What I've discovered though is that bots are not my biggest worry; it's the
scrapers that are stealing my client's content and re-posting it. We've
successfully filed 5 DMCA complaints at this point which have been effective
at stopping the known offenders, but the crawlers continue and new copycat
sites keep popping up. I've found that running a 'grep Ruby access_log'
returns a good chunk of the offending crawlers (not just Ruby, also search for
Python and Java). Running 'host (ip address)' almost always traces back to
AWS. These log entries also very rarely list a referrer.

Obviously not all of the grep results are malicious. A little research can
reveal the IP is linked to a service or co you want crawling your site. For
those that are unknown, they usually get an IP ban until I can determine
otherwise (which the client is totally OK with, they don't want their content
re-published off-site).

I've thought about setting up a honeypot, but my issue was keeping the bait
links hidden from legit services (plant a hidden link on the page that only a
bad actor would follow, then trap their IPs in the log and ban them). Since
the DMCAs have been so effective, I haven't been forced to pursue a honeypot,
but I would be very interested if anyone else has a good solution.

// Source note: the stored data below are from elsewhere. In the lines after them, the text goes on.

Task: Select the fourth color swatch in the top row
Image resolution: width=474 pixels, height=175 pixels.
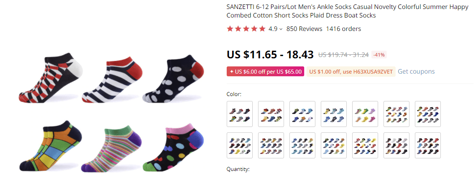Action: click(x=334, y=114)
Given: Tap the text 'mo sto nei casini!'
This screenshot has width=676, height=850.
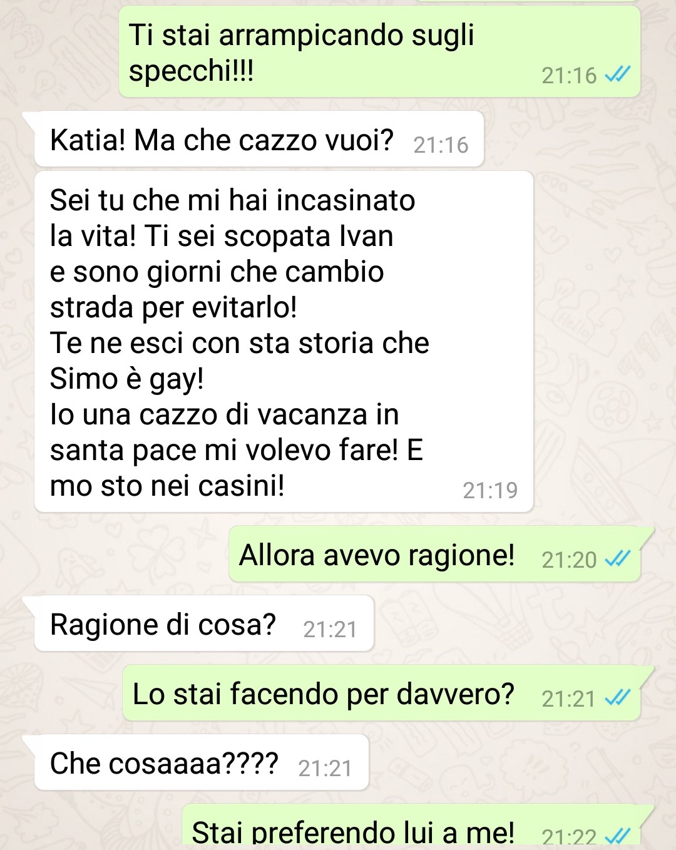Looking at the screenshot, I should click(x=167, y=486).
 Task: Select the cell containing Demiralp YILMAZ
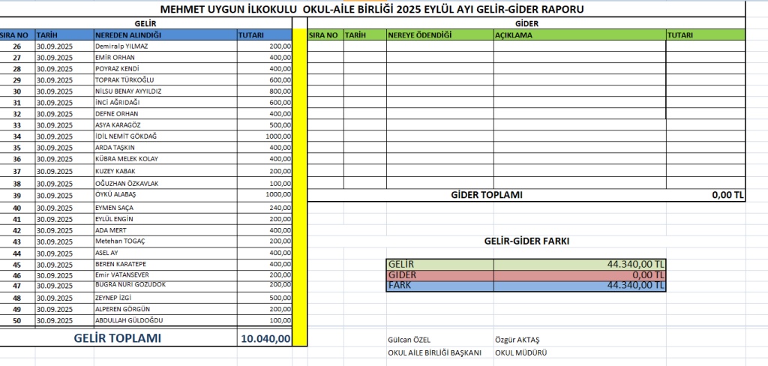pos(164,47)
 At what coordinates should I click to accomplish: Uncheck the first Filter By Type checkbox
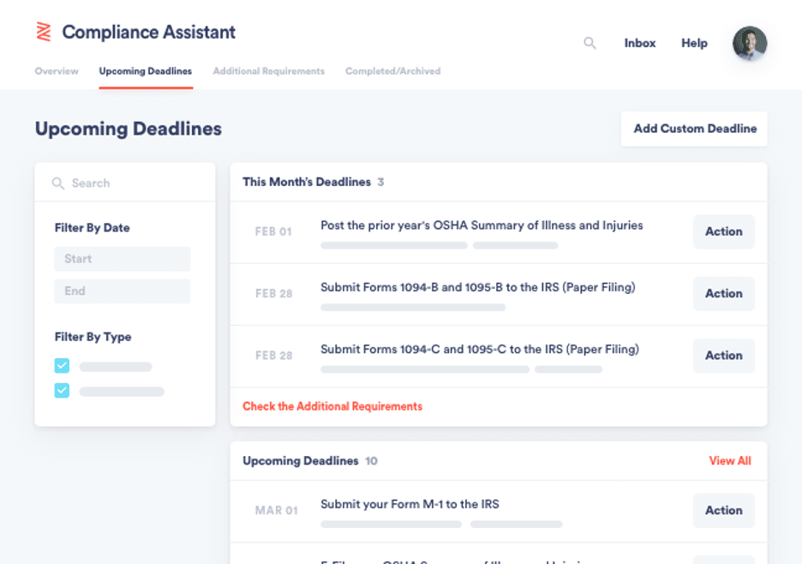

I also discovered that image hotlinking was a _HUGE_ problem with this site.
The poor site had been neglected for years and hotlinkers were running wild.
Shutting that down with a simple htaccess rewrite rule really helped. That is
also how I discover content thieves, 'grep 302 access_log' and look at the
referrer URLs.

------
dumbfounder
If everybody does this then a new search engine will never come to be. You
better hope Google is the best search engine anyone could have ever created.

As a search engine developer that has tried to compete with Google in the
past, I find this disheartening.

I agree with blocking anyone doing bad. But you are cutting out the good with
the bad.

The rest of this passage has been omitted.